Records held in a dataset
################

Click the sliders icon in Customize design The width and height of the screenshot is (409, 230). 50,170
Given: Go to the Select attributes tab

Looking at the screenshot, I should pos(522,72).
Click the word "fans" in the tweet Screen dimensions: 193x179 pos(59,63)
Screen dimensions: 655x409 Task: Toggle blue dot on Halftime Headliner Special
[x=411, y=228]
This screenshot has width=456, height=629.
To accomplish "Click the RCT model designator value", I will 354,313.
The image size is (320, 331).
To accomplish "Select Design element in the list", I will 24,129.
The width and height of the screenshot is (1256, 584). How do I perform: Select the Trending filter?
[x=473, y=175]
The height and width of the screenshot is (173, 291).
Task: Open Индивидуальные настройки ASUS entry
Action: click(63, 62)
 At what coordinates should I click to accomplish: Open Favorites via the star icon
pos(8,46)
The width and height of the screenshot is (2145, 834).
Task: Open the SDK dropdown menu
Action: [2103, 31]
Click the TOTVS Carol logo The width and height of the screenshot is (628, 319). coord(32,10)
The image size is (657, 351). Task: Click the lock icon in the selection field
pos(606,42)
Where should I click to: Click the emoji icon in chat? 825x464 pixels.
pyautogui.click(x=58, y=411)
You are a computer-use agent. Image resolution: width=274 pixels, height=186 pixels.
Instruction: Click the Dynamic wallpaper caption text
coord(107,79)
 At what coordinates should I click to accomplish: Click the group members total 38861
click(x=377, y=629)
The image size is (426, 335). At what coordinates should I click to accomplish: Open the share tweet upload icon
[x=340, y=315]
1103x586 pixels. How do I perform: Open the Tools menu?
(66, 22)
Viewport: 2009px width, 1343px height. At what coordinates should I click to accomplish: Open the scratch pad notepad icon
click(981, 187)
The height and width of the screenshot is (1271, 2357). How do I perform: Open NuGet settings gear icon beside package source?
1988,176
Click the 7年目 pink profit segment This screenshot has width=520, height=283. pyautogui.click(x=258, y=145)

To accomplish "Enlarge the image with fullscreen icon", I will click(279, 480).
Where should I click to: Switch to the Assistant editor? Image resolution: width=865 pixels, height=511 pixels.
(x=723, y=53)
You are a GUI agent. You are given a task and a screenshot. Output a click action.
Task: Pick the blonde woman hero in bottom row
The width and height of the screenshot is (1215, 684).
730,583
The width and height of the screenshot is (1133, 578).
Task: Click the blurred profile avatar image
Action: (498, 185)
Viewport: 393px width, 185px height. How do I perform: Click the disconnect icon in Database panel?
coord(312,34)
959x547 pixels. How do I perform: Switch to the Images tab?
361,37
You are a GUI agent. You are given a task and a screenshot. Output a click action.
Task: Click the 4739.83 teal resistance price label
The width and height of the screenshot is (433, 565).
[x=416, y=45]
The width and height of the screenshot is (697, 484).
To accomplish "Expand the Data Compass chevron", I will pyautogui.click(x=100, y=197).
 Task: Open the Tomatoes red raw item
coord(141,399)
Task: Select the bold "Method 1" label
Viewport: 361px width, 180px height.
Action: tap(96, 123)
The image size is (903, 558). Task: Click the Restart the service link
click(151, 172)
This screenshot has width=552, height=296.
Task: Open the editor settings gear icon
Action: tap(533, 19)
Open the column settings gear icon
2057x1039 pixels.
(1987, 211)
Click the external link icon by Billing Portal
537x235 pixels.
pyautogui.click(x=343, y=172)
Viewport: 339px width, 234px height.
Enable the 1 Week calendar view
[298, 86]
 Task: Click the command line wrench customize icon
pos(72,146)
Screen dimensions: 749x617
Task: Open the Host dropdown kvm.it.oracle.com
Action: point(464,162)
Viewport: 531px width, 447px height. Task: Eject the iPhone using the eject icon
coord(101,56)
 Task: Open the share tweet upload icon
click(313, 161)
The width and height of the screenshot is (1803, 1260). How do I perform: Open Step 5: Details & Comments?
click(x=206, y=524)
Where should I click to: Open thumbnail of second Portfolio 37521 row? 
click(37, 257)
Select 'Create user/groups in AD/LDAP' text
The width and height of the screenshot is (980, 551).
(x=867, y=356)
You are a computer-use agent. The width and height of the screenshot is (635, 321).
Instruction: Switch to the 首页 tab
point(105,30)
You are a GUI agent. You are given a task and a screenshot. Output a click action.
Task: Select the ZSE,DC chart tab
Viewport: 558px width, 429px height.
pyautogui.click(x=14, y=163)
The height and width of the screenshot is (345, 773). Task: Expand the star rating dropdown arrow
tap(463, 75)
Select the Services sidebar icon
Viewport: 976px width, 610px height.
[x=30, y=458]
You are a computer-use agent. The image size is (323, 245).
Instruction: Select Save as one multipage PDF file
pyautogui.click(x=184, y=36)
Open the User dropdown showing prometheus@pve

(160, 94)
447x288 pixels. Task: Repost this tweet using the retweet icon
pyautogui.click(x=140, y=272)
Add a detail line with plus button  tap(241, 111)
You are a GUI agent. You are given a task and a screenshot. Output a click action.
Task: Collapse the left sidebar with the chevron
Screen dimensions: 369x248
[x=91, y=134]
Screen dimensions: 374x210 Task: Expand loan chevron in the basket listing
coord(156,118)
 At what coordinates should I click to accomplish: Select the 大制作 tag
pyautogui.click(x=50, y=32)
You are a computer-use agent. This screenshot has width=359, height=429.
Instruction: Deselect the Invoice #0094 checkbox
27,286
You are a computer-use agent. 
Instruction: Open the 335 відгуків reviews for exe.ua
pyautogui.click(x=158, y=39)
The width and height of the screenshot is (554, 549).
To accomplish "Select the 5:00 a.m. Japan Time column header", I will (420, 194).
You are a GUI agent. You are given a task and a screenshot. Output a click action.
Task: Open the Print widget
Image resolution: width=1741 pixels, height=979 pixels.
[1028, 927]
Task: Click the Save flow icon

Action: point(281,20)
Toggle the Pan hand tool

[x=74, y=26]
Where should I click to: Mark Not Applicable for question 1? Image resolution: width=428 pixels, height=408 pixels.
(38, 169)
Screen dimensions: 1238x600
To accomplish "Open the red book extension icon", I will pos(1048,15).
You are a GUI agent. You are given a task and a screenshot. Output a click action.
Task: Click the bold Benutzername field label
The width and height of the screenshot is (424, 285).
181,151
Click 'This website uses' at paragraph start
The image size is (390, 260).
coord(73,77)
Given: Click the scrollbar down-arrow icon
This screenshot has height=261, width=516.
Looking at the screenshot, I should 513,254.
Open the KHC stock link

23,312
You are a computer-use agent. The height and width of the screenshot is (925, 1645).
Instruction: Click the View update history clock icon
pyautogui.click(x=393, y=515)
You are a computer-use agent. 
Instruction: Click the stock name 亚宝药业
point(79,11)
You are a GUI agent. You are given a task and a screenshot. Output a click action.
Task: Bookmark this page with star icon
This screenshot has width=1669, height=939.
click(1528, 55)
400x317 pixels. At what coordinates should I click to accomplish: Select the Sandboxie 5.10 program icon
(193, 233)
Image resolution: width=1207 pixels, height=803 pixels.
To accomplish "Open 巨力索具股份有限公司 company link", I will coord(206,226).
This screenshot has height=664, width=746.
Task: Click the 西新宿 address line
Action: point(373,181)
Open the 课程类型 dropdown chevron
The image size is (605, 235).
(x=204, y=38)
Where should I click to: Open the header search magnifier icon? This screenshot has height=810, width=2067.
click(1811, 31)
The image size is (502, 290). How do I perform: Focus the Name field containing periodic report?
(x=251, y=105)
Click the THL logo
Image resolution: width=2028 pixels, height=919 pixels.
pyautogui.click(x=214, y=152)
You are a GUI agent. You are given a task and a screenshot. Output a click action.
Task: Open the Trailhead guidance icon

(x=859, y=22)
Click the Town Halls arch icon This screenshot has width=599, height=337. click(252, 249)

################

#### [WORK TO BE COMPLETED]
Tally the lines in the entries above that contain the word "Expand", treating uppercase and lowercase as different, and give only the number.

#### [RESULT BELOW]
3